● **Saved data entries**

_ _ _ _ _

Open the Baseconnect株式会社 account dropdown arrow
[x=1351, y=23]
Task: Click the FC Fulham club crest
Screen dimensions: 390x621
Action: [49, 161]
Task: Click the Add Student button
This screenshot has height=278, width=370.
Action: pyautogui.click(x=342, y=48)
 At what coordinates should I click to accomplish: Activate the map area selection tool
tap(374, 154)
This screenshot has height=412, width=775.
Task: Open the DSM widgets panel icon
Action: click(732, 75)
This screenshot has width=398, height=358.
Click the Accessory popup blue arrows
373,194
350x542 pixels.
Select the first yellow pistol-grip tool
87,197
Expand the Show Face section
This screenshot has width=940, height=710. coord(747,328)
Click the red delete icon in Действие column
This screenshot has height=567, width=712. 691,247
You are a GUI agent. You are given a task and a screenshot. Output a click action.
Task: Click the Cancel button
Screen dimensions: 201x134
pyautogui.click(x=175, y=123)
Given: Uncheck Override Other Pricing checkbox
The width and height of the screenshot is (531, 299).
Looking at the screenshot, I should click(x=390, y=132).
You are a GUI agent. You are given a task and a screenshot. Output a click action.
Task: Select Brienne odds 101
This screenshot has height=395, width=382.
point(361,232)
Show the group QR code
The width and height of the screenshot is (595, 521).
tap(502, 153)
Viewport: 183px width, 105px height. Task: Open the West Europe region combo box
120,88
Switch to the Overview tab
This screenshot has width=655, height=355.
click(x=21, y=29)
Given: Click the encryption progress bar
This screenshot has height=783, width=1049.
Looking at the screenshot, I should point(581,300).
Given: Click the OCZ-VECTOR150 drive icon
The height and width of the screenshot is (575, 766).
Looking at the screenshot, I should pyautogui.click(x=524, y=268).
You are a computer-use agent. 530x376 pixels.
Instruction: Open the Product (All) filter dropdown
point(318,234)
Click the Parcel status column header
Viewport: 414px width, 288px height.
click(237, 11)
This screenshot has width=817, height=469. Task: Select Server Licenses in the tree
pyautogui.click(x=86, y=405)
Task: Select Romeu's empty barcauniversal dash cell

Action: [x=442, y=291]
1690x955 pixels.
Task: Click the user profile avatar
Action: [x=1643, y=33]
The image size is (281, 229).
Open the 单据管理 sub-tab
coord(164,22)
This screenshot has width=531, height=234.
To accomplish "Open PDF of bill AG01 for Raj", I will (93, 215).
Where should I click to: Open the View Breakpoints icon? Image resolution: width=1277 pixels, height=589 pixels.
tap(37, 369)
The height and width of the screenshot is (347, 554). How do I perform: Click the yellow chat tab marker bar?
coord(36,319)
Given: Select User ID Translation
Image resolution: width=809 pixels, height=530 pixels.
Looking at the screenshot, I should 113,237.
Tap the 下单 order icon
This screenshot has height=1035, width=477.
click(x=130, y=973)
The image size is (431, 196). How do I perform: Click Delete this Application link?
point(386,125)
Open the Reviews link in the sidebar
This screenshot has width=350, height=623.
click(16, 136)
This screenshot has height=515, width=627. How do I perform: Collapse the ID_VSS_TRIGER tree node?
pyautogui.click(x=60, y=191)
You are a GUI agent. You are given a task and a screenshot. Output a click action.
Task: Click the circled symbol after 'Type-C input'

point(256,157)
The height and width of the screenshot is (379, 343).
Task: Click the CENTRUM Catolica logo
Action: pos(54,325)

_ _ _ _ _

● **What you will do**
Copy every line of the material above without making any changes.

● **Full output**
Open the Baseconnect株式会社 account dropdown arrow
[x=1351, y=23]
Task: Click the FC Fulham club crest
Screen dimensions: 390x621
Action: [49, 161]
Task: Click the Add Student button
This screenshot has height=278, width=370.
Action: pyautogui.click(x=342, y=48)
 At what coordinates should I click to accomplish: Activate the map area selection tool
tap(374, 154)
This screenshot has height=412, width=775.
Task: Open the DSM widgets panel icon
Action: click(732, 75)
This screenshot has width=398, height=358.
Click the Accessory popup blue arrows
373,194
350x542 pixels.
Select the first yellow pistol-grip tool
87,197
Expand the Show Face section
This screenshot has width=940, height=710. coord(747,328)
Click the red delete icon in Действие column
This screenshot has height=567, width=712. 691,247
You are a GUI agent. You are given a task and a screenshot. Output a click action.
Task: Click the Cancel button
Screen dimensions: 201x134
pyautogui.click(x=175, y=123)
Given: Uncheck Override Other Pricing checkbox
The width and height of the screenshot is (531, 299).
Looking at the screenshot, I should click(x=390, y=132).
You are a GUI agent. You are given a task and a screenshot. Output a click action.
Task: Select Brienne odds 101
This screenshot has height=395, width=382.
point(361,232)
Show the group QR code
The width and height of the screenshot is (595, 521).
tap(502, 153)
Viewport: 183px width, 105px height. Task: Open the West Europe region combo box
120,88
Switch to the Overview tab
This screenshot has width=655, height=355.
click(x=21, y=29)
Given: Click the encryption progress bar
This screenshot has height=783, width=1049.
Looking at the screenshot, I should point(581,300).
Given: Click the OCZ-VECTOR150 drive icon
The height and width of the screenshot is (575, 766).
Looking at the screenshot, I should pyautogui.click(x=524, y=268).
You are a computer-use agent. 530x376 pixels.
Instruction: Open the Product (All) filter dropdown
point(318,234)
Click the Parcel status column header
Viewport: 414px width, 288px height.
click(237, 11)
This screenshot has width=817, height=469. Task: Select Server Licenses in the tree
pyautogui.click(x=86, y=405)
Task: Select Romeu's empty barcauniversal dash cell

Action: [x=442, y=291]
1690x955 pixels.
Task: Click the user profile avatar
Action: [x=1643, y=33]
The image size is (281, 229).
Open the 单据管理 sub-tab
coord(164,22)
This screenshot has width=531, height=234.
To accomplish "Open PDF of bill AG01 for Raj", I will (93, 215).
Where should I click to: Open the View Breakpoints icon? Image resolution: width=1277 pixels, height=589 pixels.
tap(37, 369)
The height and width of the screenshot is (347, 554). How do I perform: Click the yellow chat tab marker bar?
coord(36,319)
Given: Select User ID Translation
Image resolution: width=809 pixels, height=530 pixels.
Looking at the screenshot, I should 113,237.
Tap the 下单 order icon
This screenshot has height=1035, width=477.
click(x=130, y=973)
The image size is (431, 196). How do I perform: Click Delete this Application link?
point(386,125)
Open the Reviews link in the sidebar
This screenshot has width=350, height=623.
click(16, 136)
This screenshot has height=515, width=627. How do I perform: Collapse the ID_VSS_TRIGER tree node?
pyautogui.click(x=60, y=191)
You are a GUI agent. You are given a task and a screenshot. Output a click action.
Task: Click the circled symbol after 'Type-C input'

point(256,157)
The height and width of the screenshot is (379, 343).
Task: Click the CENTRUM Catolica logo
Action: pos(54,325)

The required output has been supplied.